“I figured I’d be there for a year,” he recalls. But listening to the concerts there night after night, he soon realized, “I have to make copies of these shows. This is a once-in-a-lifetime thing.”

So he began asking performers for permission to tape. Most, but not all, said yes. “I remember when Joe Heaney [the famed Irish traditional singer] came to the Ark. He said, ‘I don’t want any tape recorders. Nobody can tape.’ And I said, ‘fine.’ So, we didn’t tape the show. And when I was driving him to the airport, he said, ‘Did you tape the show?’ I said, ‘no.’ He said, ‘Why not?’ I said, ‘Well, you said nobody could tape.’ He said, ‘Well, I didn’t mean you!'”

Siglin continued asking, and performers “said, ‘Yeah, go ahead.’ Well, we [Siglin and his wife, Linda, who ran the Ark with him] never left, and I just kept doing it.” He saved every recording he made, though occasionally he would tape over a show to record another performance, “If the show had been … you know … bad. There were not very many of those.”

At one point, in 1995, much of the collection was nearly destroyed. The tapes were in boxes in the basement of the Siglins’ home when their water heater broke and flooded the basement. All the reel-to-reel tapes were soaked, along with many of the cassettes.

Luckily, he had a restoration connection through Grace Morand of the Chenille Sisters: “Her husband, Tom Hogarth, worked as a conservator at the university,” Siglin says. “He took all those tapes, they dried them off, gave them back to me, and he said, ‘Now these can only be played once. After that, the drop-off will be enormous.’

“I never stopped recording shows,” says Siglin. “I was making these recordings to listen to later on, and of course I never thought, ‘How am I ever going to listen to all these recordings? It would take the rest of my life!'”

Siglin’s plan to manage the Ark for one year turned into forty, and by the time he retired in 2008, he’d accumulated more than 350 reel-to-reel tapes, plus somewhere between 1,100 and 1,200 cassettes, totaling well over 3,000 hours of music from more than 1,600 shows.

Because many of the performers in the early days of the Ark were traditional musicians with few or no recordings, the tapes preserved their work for posterity. Later, when the Ark began also featuring singer-songwriters, who did have recordings, the tapes captured their live shows, introductions, anecdotes, and interactions with their audiences. Because the Ark booked a veritable who’s who of folk musicians, the collection preserves a unique take on the growth and development of American roots and folk music over a period of more than three decades.

In 2009, Siglin donated all the tapes, cassettes, photos, posters, monthly schedule postcards, and other Ark material to the U-M’s Bentley Historical Library. His goal was then, and continues to be, to have the entire collection digitized and made available as an online resource for scholars, students, and fans of the music. “These tapes are a history,” says Siglin. “And I think that’s very important.”
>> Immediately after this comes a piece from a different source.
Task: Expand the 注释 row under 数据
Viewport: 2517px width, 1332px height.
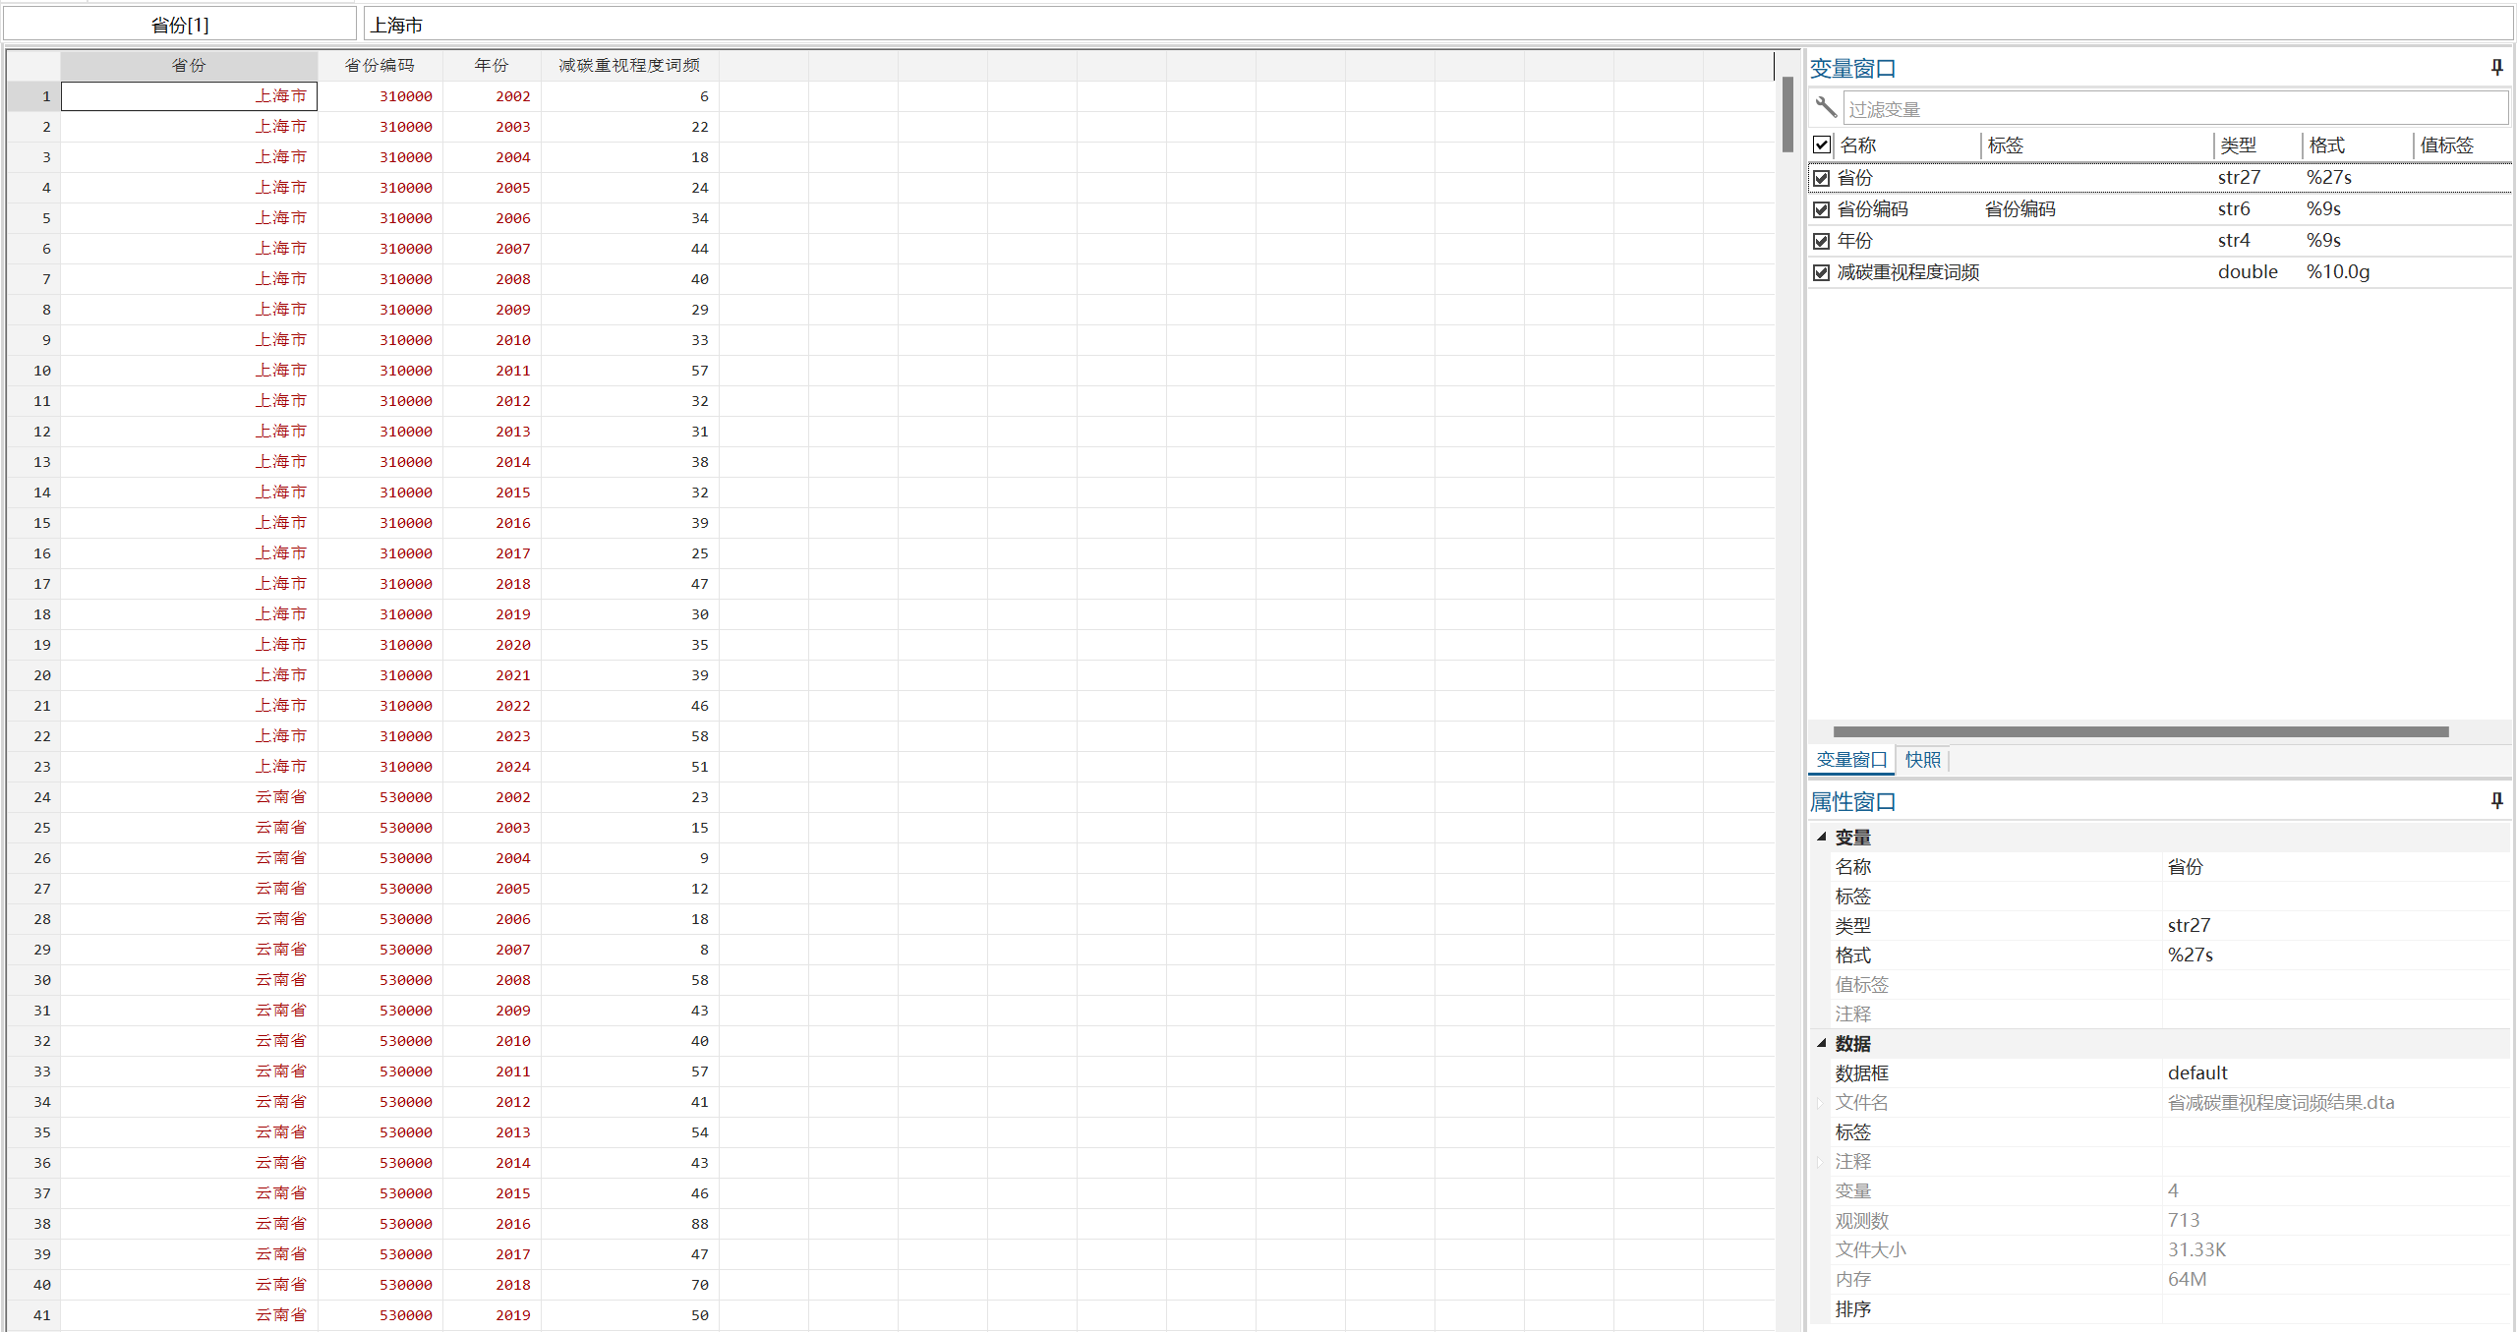Action: (1820, 1162)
In 2010 the Siglin Music Preservation Fund was incorporated as a 501(c)(3) nonprofit organization to raise funds to complete the Ark Legacy Project. Since then, a pilot program has been initiated, with U-M School of Information students working under the direction of Prof. Paul Conway. The project has already had multiple phases, including graduate class projects, an Mcubed interdisciplinary project, a REMS summer project, and a doctoral student research project.

To date about sixty reel-to-reel tapes have been digitized–and as Hogarth promised, all survived the transition. Samples are already available on arklegacyproject.org, along with photos of performers and links to articles about its history. Musician Annie Capps designed and maintains the site and is continuing to upload music to it.

To finish the rest and do all the other work to complete the project, Siglin estimates the fund will need to raise at least $70,000. “We have not approached any major donors yet,” he says. “We’re about to go into that phase.”

“This project is going to be a treasure for all music enthusiasts, performers, music historians, and audiences,” says Kate Whitaker, longtime Ark board member and treasurer of the Siglin Fund.

“I loved watching other people perform and do great, and I loved watching the audience enjoy it,” says Siglin, now seventy-nine. “And that’s what it’s all about. It’s the music.”